The biggest prize is the south-central state of Karnataka, a state of over 61 million Indians, home to Bangalore and India’s high-tech sector. All of its 28 representatives to the Lok Sabha will be elected in today’s voting.

More than any other state in India, it’s been especially impermeable to the ‘Modi wave’ that polls predict will lift the opposition Hindu nationalist Bharatiya Janata Party (the BJP, भारतीय जनता पार्टी) and its prime ministerial candidate, Gujarat chief minister Narendra Modi, to power.

In the May 2013 state elections, the BJP lost control of the Karnataka state government, terminating the BJP’s historic first government in India’s south. The loss had less to do with Modi than with corruption and infighting within the state party. Nonetheless, the  BJP was wiped out, losing 72 seats in the state assembly, and damaging its reputation in advance of this year’s national elections.

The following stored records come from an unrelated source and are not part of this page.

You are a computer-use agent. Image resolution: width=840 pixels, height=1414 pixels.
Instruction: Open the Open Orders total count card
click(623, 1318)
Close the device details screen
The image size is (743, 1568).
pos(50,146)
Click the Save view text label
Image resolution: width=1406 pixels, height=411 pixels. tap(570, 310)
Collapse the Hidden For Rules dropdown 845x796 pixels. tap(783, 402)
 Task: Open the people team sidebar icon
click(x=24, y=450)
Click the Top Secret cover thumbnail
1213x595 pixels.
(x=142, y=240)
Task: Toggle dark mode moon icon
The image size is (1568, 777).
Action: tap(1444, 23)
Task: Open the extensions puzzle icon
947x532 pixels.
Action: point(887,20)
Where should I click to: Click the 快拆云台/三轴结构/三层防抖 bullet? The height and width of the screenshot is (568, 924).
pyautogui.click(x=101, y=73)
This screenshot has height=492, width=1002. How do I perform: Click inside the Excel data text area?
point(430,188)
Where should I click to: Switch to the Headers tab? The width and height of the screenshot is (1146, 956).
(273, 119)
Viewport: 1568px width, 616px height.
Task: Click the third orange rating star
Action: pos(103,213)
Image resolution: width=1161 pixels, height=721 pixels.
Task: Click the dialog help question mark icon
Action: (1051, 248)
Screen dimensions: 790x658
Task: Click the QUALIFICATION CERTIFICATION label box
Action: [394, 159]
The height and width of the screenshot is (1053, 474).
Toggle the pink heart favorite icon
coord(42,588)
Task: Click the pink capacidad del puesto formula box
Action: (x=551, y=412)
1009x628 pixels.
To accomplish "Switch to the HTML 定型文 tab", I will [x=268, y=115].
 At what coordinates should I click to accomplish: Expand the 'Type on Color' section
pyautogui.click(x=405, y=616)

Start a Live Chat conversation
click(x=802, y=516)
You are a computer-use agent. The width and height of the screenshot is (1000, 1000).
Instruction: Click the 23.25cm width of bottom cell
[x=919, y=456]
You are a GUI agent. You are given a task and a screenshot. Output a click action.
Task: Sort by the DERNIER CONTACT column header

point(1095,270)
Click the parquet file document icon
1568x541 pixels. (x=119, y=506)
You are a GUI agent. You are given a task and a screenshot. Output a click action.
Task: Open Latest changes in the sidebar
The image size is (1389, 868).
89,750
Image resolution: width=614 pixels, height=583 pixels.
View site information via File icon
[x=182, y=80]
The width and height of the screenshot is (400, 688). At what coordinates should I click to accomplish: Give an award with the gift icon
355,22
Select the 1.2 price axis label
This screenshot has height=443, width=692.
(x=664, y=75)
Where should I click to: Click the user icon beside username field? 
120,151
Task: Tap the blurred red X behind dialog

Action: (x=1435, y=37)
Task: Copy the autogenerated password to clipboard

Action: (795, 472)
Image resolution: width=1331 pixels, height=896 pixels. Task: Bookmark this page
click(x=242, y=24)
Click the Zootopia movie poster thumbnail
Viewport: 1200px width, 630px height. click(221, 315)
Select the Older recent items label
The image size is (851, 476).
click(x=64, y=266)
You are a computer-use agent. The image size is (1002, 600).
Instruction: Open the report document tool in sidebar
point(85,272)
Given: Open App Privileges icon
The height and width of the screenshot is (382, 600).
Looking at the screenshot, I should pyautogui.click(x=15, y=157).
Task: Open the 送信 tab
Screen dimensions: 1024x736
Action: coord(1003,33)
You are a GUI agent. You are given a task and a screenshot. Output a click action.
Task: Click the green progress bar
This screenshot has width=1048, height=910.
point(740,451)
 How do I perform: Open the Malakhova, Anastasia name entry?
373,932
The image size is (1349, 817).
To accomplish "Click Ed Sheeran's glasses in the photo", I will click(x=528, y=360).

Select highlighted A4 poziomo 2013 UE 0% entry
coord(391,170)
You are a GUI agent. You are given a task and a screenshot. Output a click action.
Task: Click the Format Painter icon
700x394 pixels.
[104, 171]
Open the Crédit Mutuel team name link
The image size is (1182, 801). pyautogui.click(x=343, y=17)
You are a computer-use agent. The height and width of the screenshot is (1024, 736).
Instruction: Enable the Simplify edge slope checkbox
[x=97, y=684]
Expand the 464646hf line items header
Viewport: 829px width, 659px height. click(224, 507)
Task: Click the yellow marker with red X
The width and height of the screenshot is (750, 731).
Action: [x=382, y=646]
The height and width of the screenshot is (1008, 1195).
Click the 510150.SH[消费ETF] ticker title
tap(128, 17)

With the memories of the disastrous BJP state government still fresh, Karnataka could be the rare bright spot for India’s governing party, the Indian National Congress (Congress, भारतीय राष्ट्रीय कांग्रेस), which could pick up eight seats for a total of 14, according to the latest NDTV poll.

One of the marquee contests is in the Bangalore South constituency, where Congress’s candidate is Infosys co-founder Nandan Nilekan, running against the BJP’s Ananth Kumar. 

Rajasthan 

The BJP’s most impressive victory in last November’s state elections occurred in the arid, western state of Rajasthan, India’s eight-most populous state, where Congress lost 75 seats and the BJP gained 84 in the state’s legislative assembly. It was the BJP’s best-ever performance and Congress’s worst-ever performance.

So Modi has high hopes here, in a state that lies just north of his own home state of Gujarat — if the BJP runs away with this election and forms India’s next government, it will be largely because of the lopsided  victories it’s expected to win here and elsewhere in India’s north.

Twenty constituencies, out of a total of 25, will vote in Rajasthan today, including the historic city of Jodhpur (pictured above).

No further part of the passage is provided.